━━━━━ Page extract ━━━━━

# Site General > Off-topic Cafe > Creative Corner >  Dragon Sculpture Update

## Seneschal

I was asked recently about the dragon sculpture I posted up here...oh...AAGES ago. I promised at the time that I'd post any updates on it. Anyways, today I felt industrius. Spent about 5 hours on it tonight. Here's what it looks like now. The dark brown areas are the fresh clay, which isn't dry yet:










I'll probably get the sculpting finished tomorrow, and then I'll be able to seal it and paint it and seal it again.
Hope you like!
Seneschal

----------


## mainbutter

wow looking great!! I've been spending a couple hours every day crafting (fishing lures), so much fun.

----------

_Seneschal_ (08-14-2009)

----------


## Seneschal

Ooh, really? I've heard that making fishing lures is difficult! You should post a thread with pictures of them!

----------


## Jyson

That is looking incredible! Love the detail on it. Have you made any decisions on painting it?

I've been wanting to make a sculture of a Spinosaurus myself, but I'm not that familiar with clay.

----------

_Seneschal_ (08-20-2009)

----------


## Seneschal

> That is looking incredible! Love the detail on it. Have you made any decisions on painting it?
> 
> I've been wanting to make a sculture of a Spinosaurus myself, but I'm not that familiar with clay.


Thank you!

I'm thinking about reds and brownish-reds and coppery-bronzey colors. But then, I also would like bronzes, browns, and sandy tans, too, and a green color would be gorgeous.  :Roll Eyes (Sarcastic):  I'm so bad at choosing colors. Got any suggestions?

Ooh! That would be really cool! I think you should do it! Practice makes perfect after all. I'd suggest you get some wire to make an armature, and keep the figure hollow with a layer of clay around the wire armature, to save on weight and drying time. That's how the dragon sculpture is done, and it weighs probably 2 pounds even though it's hollow. Clay gets heavy fast!

----------


## littleindiangirl

Finally, an update! It's looking great, super talented you are!  :Good Job:

----------

_Seneschal_ (08-20-2009)

----------

━━━━━ Given records ━━━━━

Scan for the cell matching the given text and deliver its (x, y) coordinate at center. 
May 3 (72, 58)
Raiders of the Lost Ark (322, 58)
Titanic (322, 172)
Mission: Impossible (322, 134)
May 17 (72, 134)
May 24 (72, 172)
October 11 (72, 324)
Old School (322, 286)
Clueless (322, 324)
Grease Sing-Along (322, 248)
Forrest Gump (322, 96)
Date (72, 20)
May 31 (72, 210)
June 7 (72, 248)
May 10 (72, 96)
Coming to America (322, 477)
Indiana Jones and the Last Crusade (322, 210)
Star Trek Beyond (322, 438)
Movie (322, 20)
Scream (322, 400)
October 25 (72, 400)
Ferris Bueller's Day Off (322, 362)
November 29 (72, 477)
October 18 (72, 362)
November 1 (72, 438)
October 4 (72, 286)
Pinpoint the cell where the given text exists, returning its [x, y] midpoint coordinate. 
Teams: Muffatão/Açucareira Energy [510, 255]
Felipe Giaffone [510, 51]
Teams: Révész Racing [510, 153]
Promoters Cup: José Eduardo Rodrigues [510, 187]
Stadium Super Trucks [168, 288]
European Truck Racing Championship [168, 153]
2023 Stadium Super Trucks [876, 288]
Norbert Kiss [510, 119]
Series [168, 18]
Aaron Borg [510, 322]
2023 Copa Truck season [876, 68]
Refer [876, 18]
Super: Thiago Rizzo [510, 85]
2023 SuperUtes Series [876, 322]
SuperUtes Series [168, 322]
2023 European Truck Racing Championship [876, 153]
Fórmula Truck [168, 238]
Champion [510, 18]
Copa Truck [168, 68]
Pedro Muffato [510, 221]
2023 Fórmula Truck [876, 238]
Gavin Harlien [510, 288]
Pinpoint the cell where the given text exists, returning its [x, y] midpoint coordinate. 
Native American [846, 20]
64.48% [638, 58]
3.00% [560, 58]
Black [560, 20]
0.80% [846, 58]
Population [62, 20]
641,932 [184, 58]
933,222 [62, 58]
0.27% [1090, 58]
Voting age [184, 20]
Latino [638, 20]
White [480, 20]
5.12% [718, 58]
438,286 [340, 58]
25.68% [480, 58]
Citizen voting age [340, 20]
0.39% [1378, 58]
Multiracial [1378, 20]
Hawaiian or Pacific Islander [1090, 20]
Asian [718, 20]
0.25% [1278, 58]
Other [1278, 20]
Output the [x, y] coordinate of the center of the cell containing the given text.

━━━━━

* Tasks and exercises:
1. Render this sentence from the dragon sculpture thread in Spanish: "I'll probably get the sculpting finished tomorrow, and then I'll be able to seal it and paint it and seal it again."
2. In the dragon sculpture thread, how long did Seneschal work on the sculpture that night?
3. Reproduce the part of the dragon sculpture thread starting with "I'm thinking about" and going on through "gets heavy fast!".
Base every answer on the dragon sculpture thread alone.

* Responses for each task:
1. Probablemente terminaré de esculpirla mañana, y luego podré sellarla, pintarla y volver a sellarla.

2. About 5 hours.

3.
I'm thinking about reds and brownish-reds and coppery-bronzey colors. But then, I also would like bronzes, browns, and sandy tans, too, and a green color would be gorgeous.  :Roll Eyes (Sarcastic):  I'm so bad at choosing colors. Got any suggestions?

Ooh! That would be really cool! I think you should do it! Practice makes perfect after all. I'd suggest you get some wire to make an armature, and keep the figure hollow with a layer of clay around the wire armature, to save on weight and drying time. That's how the dragon sculpture is done, and it weighs probably 2 pounds even though it's hollow. Clay gets heavy fast!